Pessoas em uso de talidomida devem usar preservativo nas relações sexuais, pois estudos comprovam a existência da substância talidomida no sêmen.

• Evite realizar tarefas de risco, como dirigir um carro ou operar maquinário complexo ou perigoso;
• Não consumir bebidas alcoólicas;
• Não tomar este medicamento se você já teve alguma reação alérgica à talidomida;
• Não doar sangue e nem esperma.

• Quando for buscar o medicamento na unidade pública, solicite ao farmacêutico orientações sobre como guardá-lo;
• Leia as instruções na embalagem e bula;
• Conserve em temperatura ambiente (15 °C a 30 °C), longe do calor, protegido da luz e da umidade;
• Não guarde no banheiro, na cozinha, no carro ou em outros lugares úmidos;
• Mantenha a talidomida na própria caixa e com a sua bula;
• Mantenha fora do alcance de crianças e de animais;
• Não emprestar ou doar a talidomida para outra pessoa;

Qualquer quantidade deste medicamento que sobrar, vencer ou estiver avariado (danificado ou estragado) deverá ser devolvido na unidade de saúde onde a pessoa recebeu o medicamento ou ainda na vigilância sanitária.

Apesar de estudos clínicos terem indicado eficácia e segurança aceitáveis, mesmo sendo indicado e usado corretamente, podem ocorrer reações adversas.
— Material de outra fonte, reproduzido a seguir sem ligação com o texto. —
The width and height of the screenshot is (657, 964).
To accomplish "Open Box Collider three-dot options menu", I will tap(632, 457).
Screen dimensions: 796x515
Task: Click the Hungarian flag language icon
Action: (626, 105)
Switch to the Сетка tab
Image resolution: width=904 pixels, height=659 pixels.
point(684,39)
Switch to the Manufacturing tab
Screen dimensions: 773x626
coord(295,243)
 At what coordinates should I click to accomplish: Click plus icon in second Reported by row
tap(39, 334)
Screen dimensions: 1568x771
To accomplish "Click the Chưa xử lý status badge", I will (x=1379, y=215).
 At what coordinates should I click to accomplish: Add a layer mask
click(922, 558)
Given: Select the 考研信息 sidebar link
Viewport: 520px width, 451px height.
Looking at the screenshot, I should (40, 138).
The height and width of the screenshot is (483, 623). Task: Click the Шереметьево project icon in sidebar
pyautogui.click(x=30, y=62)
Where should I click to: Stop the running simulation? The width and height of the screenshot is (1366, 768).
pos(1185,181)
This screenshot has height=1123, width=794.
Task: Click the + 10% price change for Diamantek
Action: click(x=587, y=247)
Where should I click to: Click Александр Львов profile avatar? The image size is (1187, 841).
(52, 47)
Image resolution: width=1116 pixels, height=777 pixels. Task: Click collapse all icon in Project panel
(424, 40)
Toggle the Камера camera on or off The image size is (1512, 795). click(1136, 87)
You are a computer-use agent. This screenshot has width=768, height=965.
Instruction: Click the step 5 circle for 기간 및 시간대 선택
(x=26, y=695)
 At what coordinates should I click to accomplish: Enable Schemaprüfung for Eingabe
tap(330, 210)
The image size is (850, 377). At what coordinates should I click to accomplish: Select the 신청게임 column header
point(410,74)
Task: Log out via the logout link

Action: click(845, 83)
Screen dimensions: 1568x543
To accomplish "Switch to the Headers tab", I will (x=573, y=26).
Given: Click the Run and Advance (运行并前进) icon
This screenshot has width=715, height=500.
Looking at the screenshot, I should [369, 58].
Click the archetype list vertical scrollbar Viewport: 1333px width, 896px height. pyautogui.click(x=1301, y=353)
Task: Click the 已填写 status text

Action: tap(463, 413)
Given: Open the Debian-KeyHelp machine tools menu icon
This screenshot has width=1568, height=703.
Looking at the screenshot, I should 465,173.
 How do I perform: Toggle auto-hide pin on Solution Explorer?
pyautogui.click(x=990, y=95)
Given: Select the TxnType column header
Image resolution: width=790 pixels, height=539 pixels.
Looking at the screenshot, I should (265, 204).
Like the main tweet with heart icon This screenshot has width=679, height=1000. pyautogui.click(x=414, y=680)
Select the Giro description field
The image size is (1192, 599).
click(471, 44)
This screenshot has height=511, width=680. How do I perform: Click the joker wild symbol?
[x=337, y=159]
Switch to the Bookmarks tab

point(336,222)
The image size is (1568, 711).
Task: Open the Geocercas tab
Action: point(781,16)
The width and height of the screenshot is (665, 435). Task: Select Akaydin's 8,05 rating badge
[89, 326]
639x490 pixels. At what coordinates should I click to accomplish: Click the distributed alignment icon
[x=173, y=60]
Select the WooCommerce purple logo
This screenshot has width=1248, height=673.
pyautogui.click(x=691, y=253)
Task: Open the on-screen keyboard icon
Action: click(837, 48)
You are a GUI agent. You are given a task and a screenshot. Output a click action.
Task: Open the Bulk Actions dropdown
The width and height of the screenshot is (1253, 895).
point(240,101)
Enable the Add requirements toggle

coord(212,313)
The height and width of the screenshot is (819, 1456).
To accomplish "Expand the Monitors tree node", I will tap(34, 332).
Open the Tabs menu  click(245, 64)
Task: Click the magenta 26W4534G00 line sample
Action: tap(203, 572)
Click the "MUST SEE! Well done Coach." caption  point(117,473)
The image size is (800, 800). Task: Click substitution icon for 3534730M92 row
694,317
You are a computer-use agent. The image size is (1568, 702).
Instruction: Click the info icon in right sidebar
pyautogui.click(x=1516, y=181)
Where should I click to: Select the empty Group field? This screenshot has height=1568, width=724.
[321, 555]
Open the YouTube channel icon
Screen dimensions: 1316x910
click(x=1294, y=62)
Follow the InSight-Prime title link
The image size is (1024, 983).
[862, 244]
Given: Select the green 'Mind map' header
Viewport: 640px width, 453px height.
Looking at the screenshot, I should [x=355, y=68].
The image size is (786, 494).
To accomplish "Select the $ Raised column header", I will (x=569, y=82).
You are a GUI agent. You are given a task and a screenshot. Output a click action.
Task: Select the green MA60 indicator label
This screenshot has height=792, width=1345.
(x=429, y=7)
Embora nem todos os efeitos adversos possam ocorrer, se eles acontecerem, comunique ao médico ou farmacêutico.

• Malformação do bebê (teratogenicidade), como problemas no coração, rins, órgãos genitais e encurtamento dos braços e pernas (focomelia), quando a talidomida é utilizada durante a gravidez, mesmo em pequenas doses;
• Lesão do nervo periférico (neuropatia periférica), nas extremidades do corpo (mãos e pés), produzindo sintomas como perda da sensibilidade, dor, formigamentos,e queimações e perda de força;
• Sonolência;
• Relaxamento da musculatura e diminuição dos reflexos;
• Prisão de ventre (constipação);
• Diminuição da contagem de células sanguíneas como plaquetas, neutrófilos, leucócitos;
• Aumento significativo do risco de trombose venosa profunda e embolia pulmonar, principalmente quando a talidomida está sendo utilizada com a corticosteroides (dexametasona, prednisona, prednisolona, metilprednisolona, betametasona);
• As alterações de imunidade em decorrência do uso da talidomida podem aumentar a possibilidade de infecções.

Com exceção da teratogenia, todos os demais efeitos podem ser revertidos completamente após a redução da dosagem da talidomida ou retirada completa do medicamento. No entanto, somente o médico poderá alterar as recomendações do tratamento.

Não, mas causa graves malformações no bebê.

A ocorrência deverá ser notificada imediatamente para a Anvisa por qualquer cidadão ou profissional de saúde através de um dos seguintes meios de comunicação:

• Pela internet, acessando o portal do Vigimed, que é o sistema nacional de notificação de eventos adversos a medicamentos e vacinas;
• Pelo telefone, em contato com o Serviço de Informação ao Cidadão: 0800 642 9782.
• Todos os cuidados e orientações ao pré-natal, parto e puerpério deverão ser ofertados.